At 08:35 ET (12:35 GMT), Brent oil futures for July rose 2.4% to $61.67 a barrel, and West Texas Intermediate crude futures rose 2.6% to $58.59 a barrel.
The crude market received a boost Tuesday after U.S. President Donald Trump said that any country buying oil or petrochemicals from Iran will be subject to secondary sanctions immediately.
Oil still near 4-year lows
However, despite Tuesday’s rebound, the market remains on edge after both benchmarks had settled at their lowest since February 2021 on Monday, driven by an OPEC+ decision over the weekend to further speed up oil production hikes for a second consecutive month, as well as demand disruptions caused by a U.S.-China trade war.

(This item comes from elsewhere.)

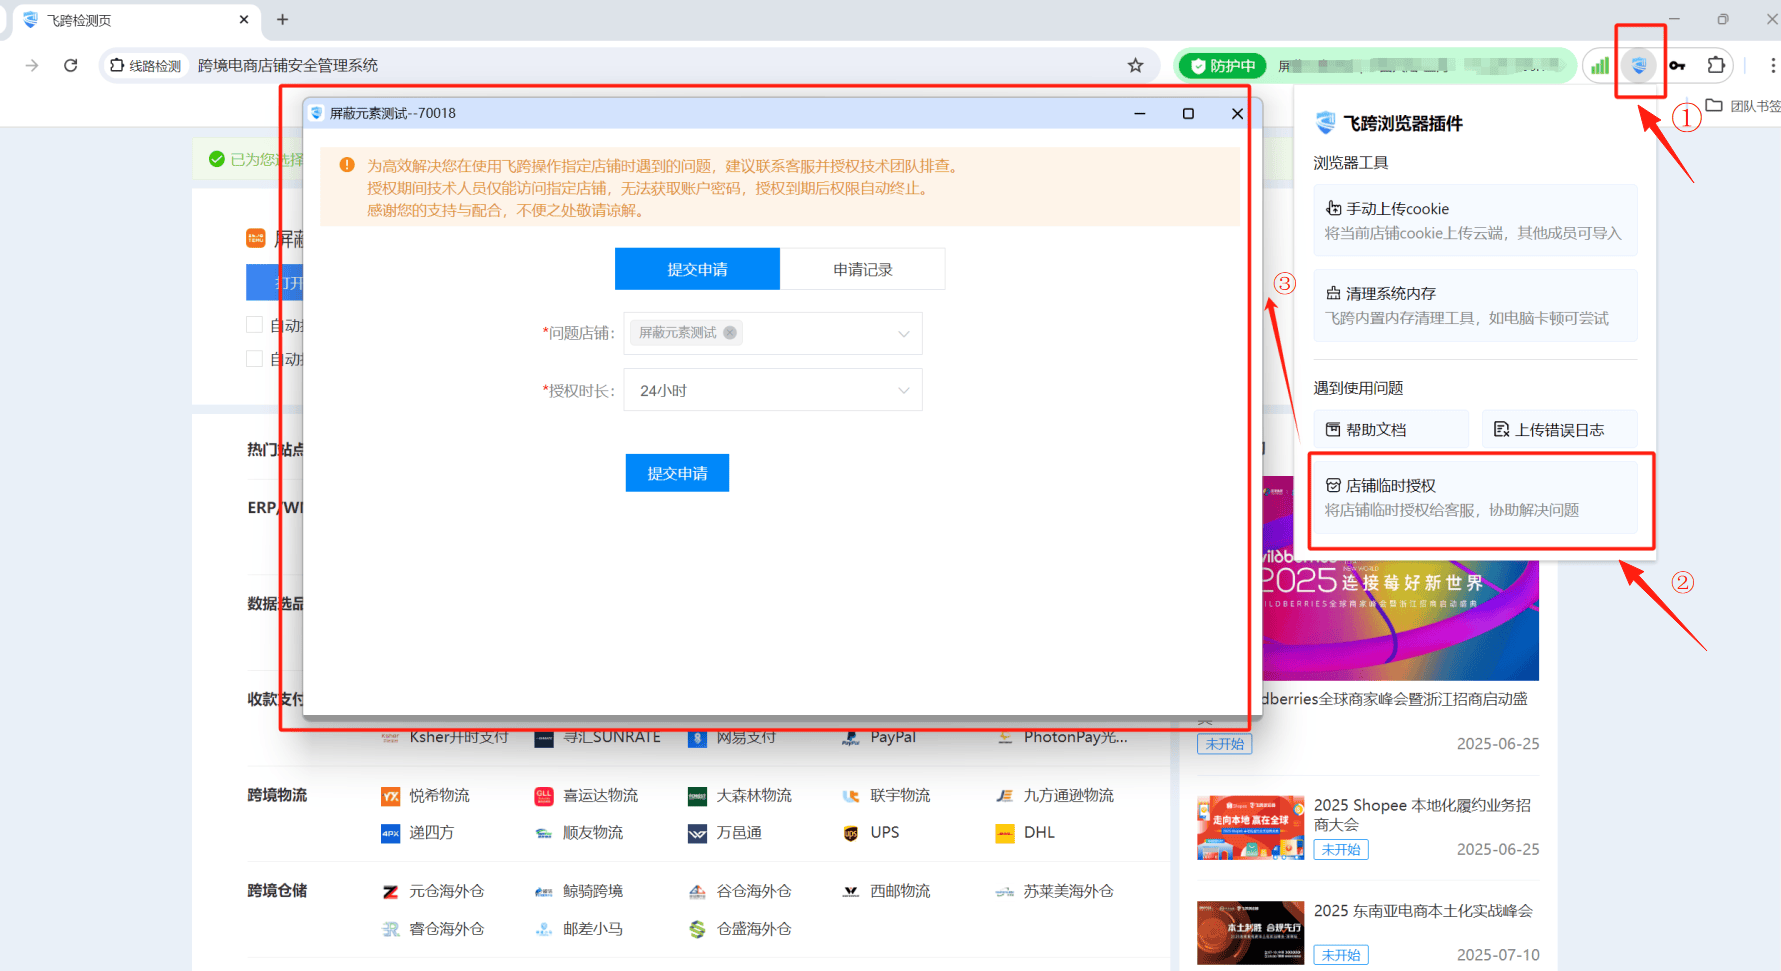Open the key password manager icon
The height and width of the screenshot is (971, 1781).
[x=1677, y=66]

While both Washington and Beijing had signaled some openness to trade talks, no dialogue appeared to be taking place.
The trade war has been a major weight on oil prices, as markets feared that both the U.S. and China will face increased economic disruptions, hurting their appetite for oil.

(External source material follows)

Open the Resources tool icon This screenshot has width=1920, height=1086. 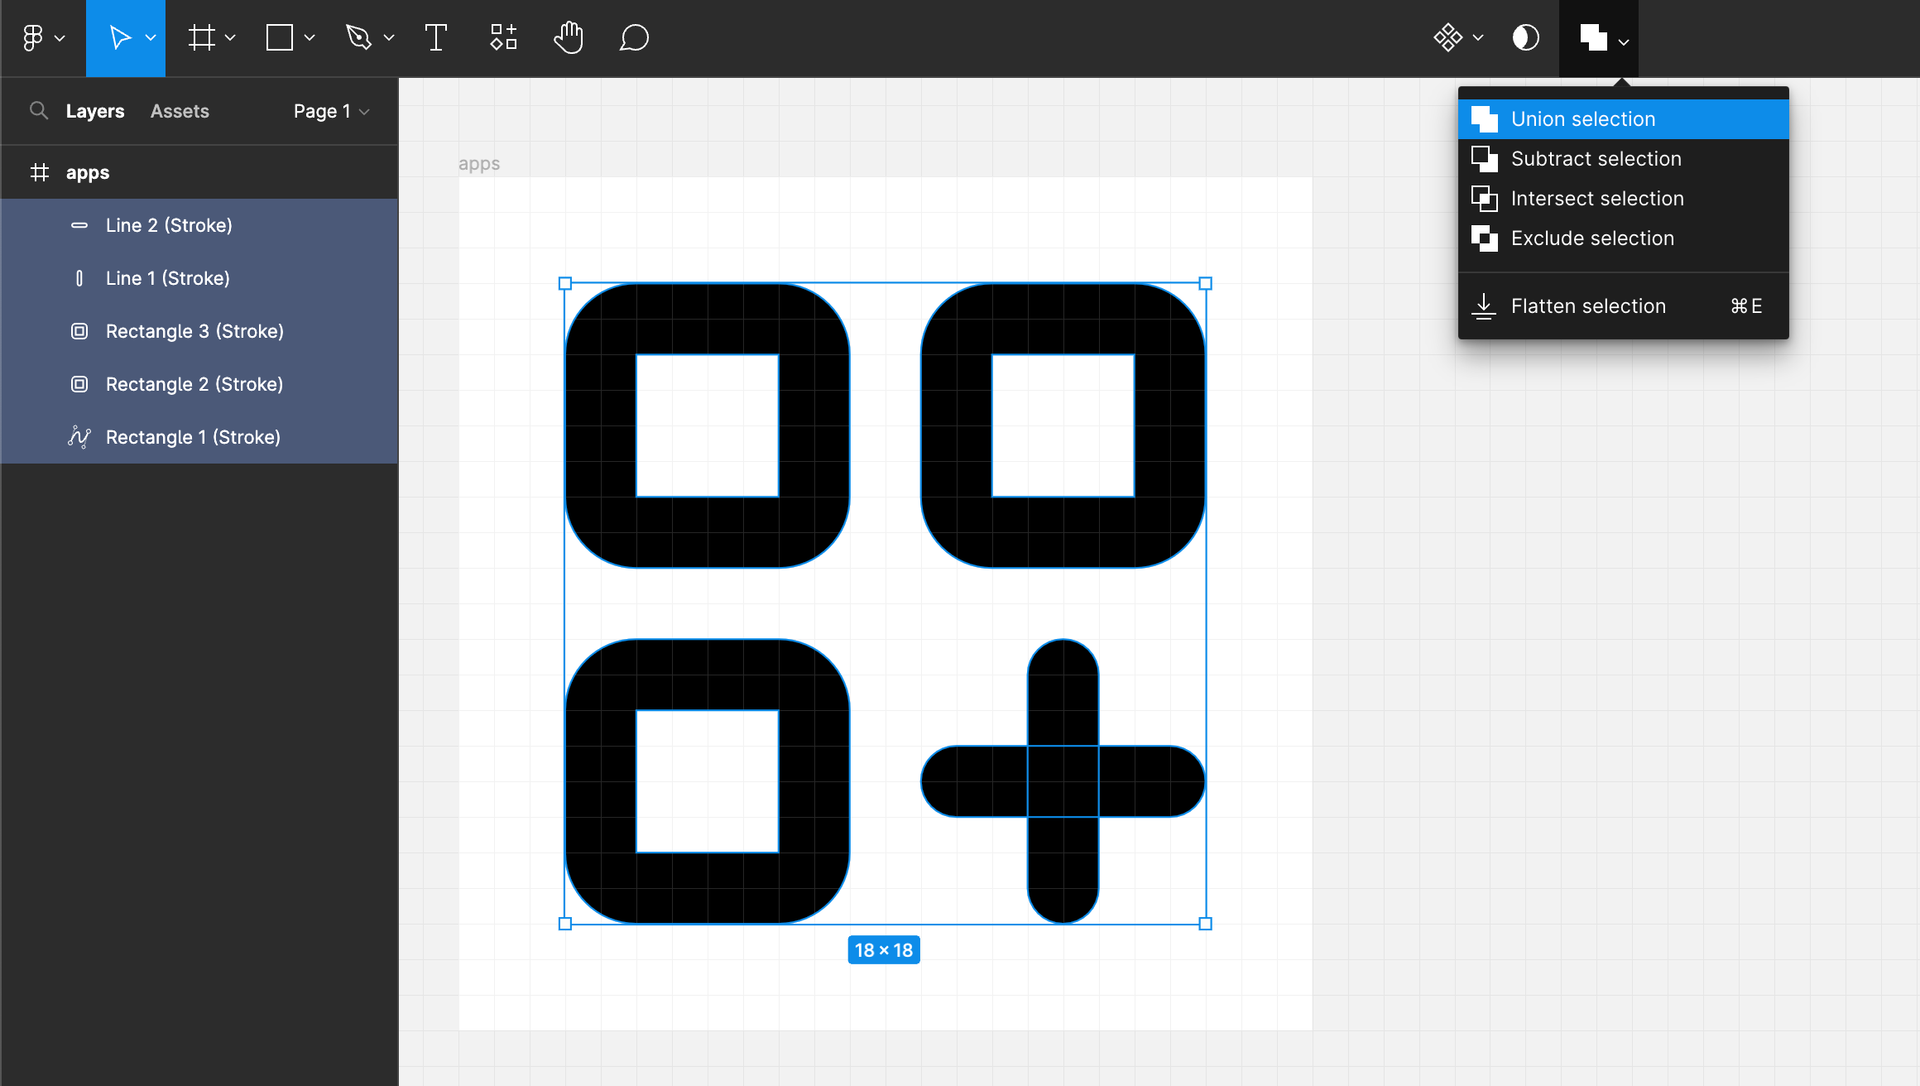coord(503,38)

A swathe of weak economic readings from the two countries, released over the past week, added to this notion.
Private purchasing managers index data released on Tuesday showed China’s services sector grew at a slower than expected pace in April. This followed weak manufacturing PMIs from last week, as well as gross domestic product data showing an unexpected contraction in the U.S. economy.
Adding to oil’s woes, the Organization of Petroleum Exporting Countries and allies, known as OPEC+, over the weekend outlined much higher production hikes than initially expected.

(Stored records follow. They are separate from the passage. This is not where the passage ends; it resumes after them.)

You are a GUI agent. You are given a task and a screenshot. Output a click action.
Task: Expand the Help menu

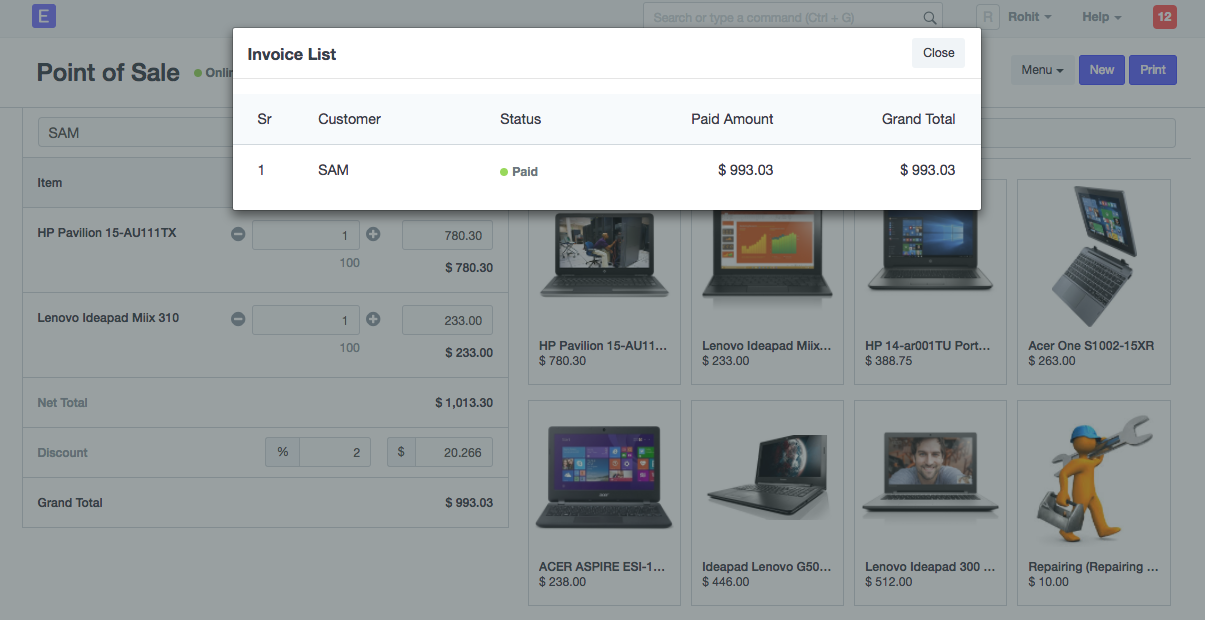click(1101, 17)
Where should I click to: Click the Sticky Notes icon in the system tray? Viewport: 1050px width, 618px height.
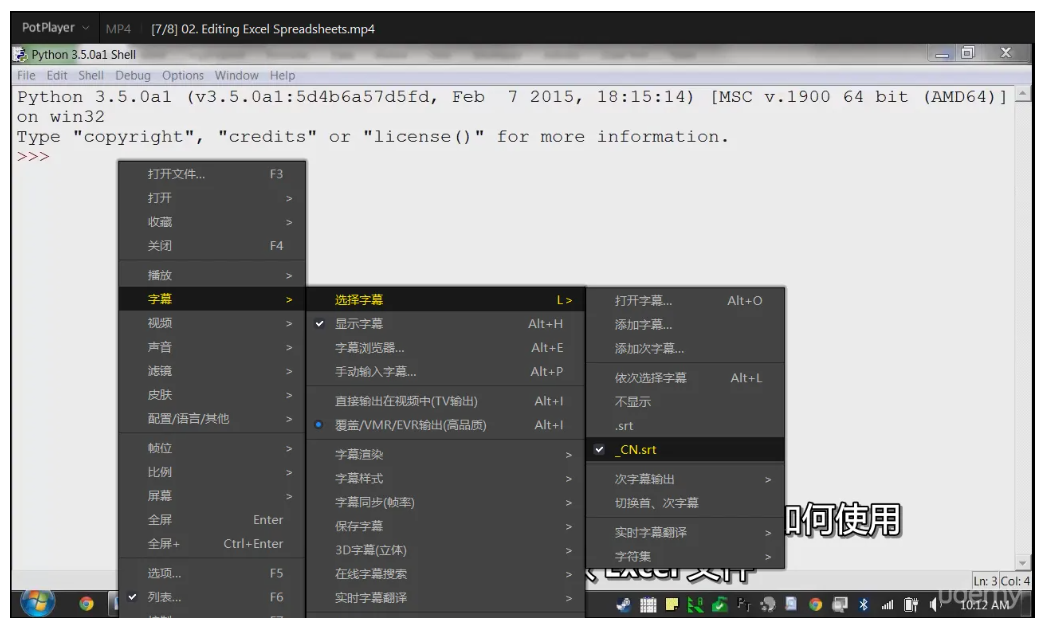pyautogui.click(x=671, y=605)
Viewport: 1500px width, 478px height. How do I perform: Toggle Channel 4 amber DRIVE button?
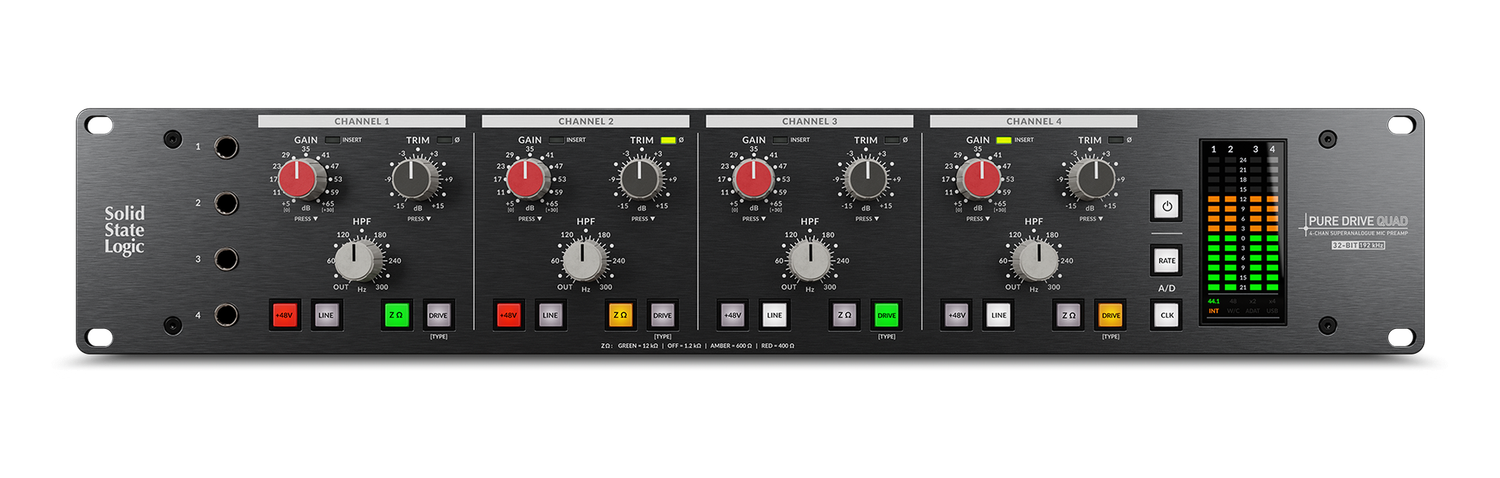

De-facto leader Saudi Arabia is set to lead the cartel into unwinding over two years of production cuts, with several OPEC+ members looking to increase sales volumes to offset weaker oil prices.
Banks cut crude forecasts
The recent sharp fall in crude prices has prompted a number of banks to cut their annual forecasts.
Barclays (LON:BARC) lowered its Brent crude forecast on Monday by $4 to $70 a barrel for 2025 and set its 2026 estimate at $62 a barrel, citing "a rocky road ahead for fundamentals" amid escalating trade tensions and OPEC+’s pivot in its production strategy.
Goldman Sachs also lowered its oil price forecast on Monday by $2-3 per barrel, as they now expect another 400,000 barrels per day production increase by OPEC+ in July.
US shale production has peaked - Diamondback (NASDAQ:FANG) Energy
U.S. shale production has likely peaked, major Texan oil and gas producer Diamondback Energy warned on Monday, as a recent decline in crude prices made increased production unprofitable.
Diamondback, which is the largest independent oil producer in the Permian Basin, warned that the U.S. oil industry was facing a tipping point from low oil prices, and that lower prices are expected to slow U.S. oil production in the coming months.
“U.S. onshore oil production has peaked and will begin to decline this quarter,” Diamondback said in a letter to shareholders, while also slashing its production and capital expenditure outlook for 2025.
U.S. oil production soared to record highs above 13 million barrels per day in 2024.
Diamondback’s warning comes in contrast to repeated calls from President Donald Trump for higher U.S. energy production.